In early 2007, straight from Blondel, Finley landed the part of Serena in Fame on a UK national tour. She had to audition for the part, then rehearse, while also learning the part of Fiona in Blondel. Ian Pearce, who reviewed the show for the BBC, said, "The first thing that strikes you is the quality of the live band and the sheer exuberance of the dancing... a strong performance comes from Abi Finley as the somewhat dowdy Serena."

On Christmas Eve 2007, Finley was seen performing with Lee Mead and Connie Fisher and some of the other How Do You Solve A Problem Like Maria? and Any Dream Will Do finalists in a BBC special "festive" reunion show called When Joseph met Maria!, celebrating both the hit Andrew Lloyd Webber BBC shows, recorded earlier on 2 December 2007. How Do You Solve A Problem Like Maria? won an international Emmy Award in 2007 for best non-scripted entertainment.

From 6 May 2008, Finley starred as Miranda, the disembodied German head in Betwixt! The Musical.

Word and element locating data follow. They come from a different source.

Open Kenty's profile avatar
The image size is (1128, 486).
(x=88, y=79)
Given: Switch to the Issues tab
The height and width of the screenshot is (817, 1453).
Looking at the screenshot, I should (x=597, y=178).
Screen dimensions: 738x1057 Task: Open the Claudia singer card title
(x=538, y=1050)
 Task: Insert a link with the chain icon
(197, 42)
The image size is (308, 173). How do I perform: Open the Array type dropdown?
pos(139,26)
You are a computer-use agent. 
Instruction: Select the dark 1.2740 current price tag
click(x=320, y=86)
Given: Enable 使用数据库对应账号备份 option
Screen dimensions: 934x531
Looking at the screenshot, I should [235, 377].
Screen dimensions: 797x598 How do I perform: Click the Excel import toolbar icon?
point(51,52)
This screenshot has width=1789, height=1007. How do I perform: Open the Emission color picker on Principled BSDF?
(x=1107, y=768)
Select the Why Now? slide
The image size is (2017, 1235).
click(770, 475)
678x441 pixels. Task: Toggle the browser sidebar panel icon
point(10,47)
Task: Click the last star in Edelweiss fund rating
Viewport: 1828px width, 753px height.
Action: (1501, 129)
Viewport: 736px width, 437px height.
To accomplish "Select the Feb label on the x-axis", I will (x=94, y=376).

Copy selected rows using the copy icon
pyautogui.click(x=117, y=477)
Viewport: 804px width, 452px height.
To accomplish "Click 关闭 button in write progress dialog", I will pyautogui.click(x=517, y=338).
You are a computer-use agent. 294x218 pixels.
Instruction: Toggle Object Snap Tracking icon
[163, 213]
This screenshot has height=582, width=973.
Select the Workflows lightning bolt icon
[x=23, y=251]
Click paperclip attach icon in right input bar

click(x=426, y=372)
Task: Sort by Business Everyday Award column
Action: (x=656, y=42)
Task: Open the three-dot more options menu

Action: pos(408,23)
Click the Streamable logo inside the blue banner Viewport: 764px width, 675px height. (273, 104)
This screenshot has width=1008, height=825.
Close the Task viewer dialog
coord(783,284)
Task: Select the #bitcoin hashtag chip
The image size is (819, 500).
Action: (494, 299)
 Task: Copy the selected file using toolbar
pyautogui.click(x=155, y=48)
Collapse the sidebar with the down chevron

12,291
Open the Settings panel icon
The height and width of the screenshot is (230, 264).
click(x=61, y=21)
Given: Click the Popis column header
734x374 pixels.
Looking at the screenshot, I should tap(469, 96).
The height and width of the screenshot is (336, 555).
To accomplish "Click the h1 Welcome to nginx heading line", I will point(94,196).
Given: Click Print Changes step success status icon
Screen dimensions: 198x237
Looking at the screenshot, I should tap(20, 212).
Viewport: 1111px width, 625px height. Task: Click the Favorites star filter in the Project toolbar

The show opened on 6 May 2008, and ran until 22 June at The King's Head Theatre, Islington.

Finley starred as Jane in Gareth Peter's Bluebird the Musical, a musical set in the Second World War, alongside I'd Do Anything finalist Sarah Lark and Ramin Karimloo. During December 2011 and January 2012, Finley will be appearing in the German production of the tribal-rock musical Hair, in which she plays ensemble and covers the lead role of Sheila.

==Roles==
- 2008: Miranda in Betwixt! The musical, The King's Head Theatre, Islington
- 2006: Fiona in Blondel at the Pleasance Theatre, Islington.

- Rice was personally involved in casting Finley following her appearance on How Do You Solve A Problem Like Maria?
- Previous roles include Annie in Oklahoma!, Rizzo in Grease, Blousey in Bugsy Malone, Edith in Pirates of Penzance, Calamity Jane in Calamity Jane, and the Narrator in Joseph.

==Education==
She attended King David Yavneh school in Manchester, then earned a BA (honours) degree in English and Drama at the University of Leeds before going on to complete a master's degree in musical theatre at the Central School of Speech and Drama.

==Personal==
The singer and actress, originally from Prestwich, now resides in Finchley, London.

Her talent shone from a very early age when she starred in virtually every production that her high school in Manchester, King David Yavneh, put on. From there she went on to study for a degree in English and Drama at the University of Leeds, and her course led to her landing the title role in Calamity Jane and Annie in Oklahoma!. She then studied for a master's degree at the Central School of Speech and Drama in London, where she appeared in productions including A Winter's Tale (as Paulina) and Grease (as Rizzo). This is where she met her best friend, Aoife Mulholland, who was also studying on the same course, and together they decided to audition for How Do You Solve A Problem Like Maria?. In her Hello! Magazine interview, Finley said, "Aoife and I thought we would make a big weekend of it [the BBC audition]... we were like a couple of new kids holding hands in the big school playground."

On her time in How Do You Solve A Problem Like Maria? Finley has said, "It was like a holiday camp and school trip rolled into one. We would sit around the lounge in the evenings watching reality TV and saying how much we hated it. We forgot we were doing it!" And on getting the leading role breaks after How Do You Solve A Problem Like Maria?, "I know it is a cliché, but honestly and truly I am living the dream, doing something I always wanted to do. I have to pinch myself sometimes. I am so lucky to be doing what I love doing on a daily basis – you can't ask for any more."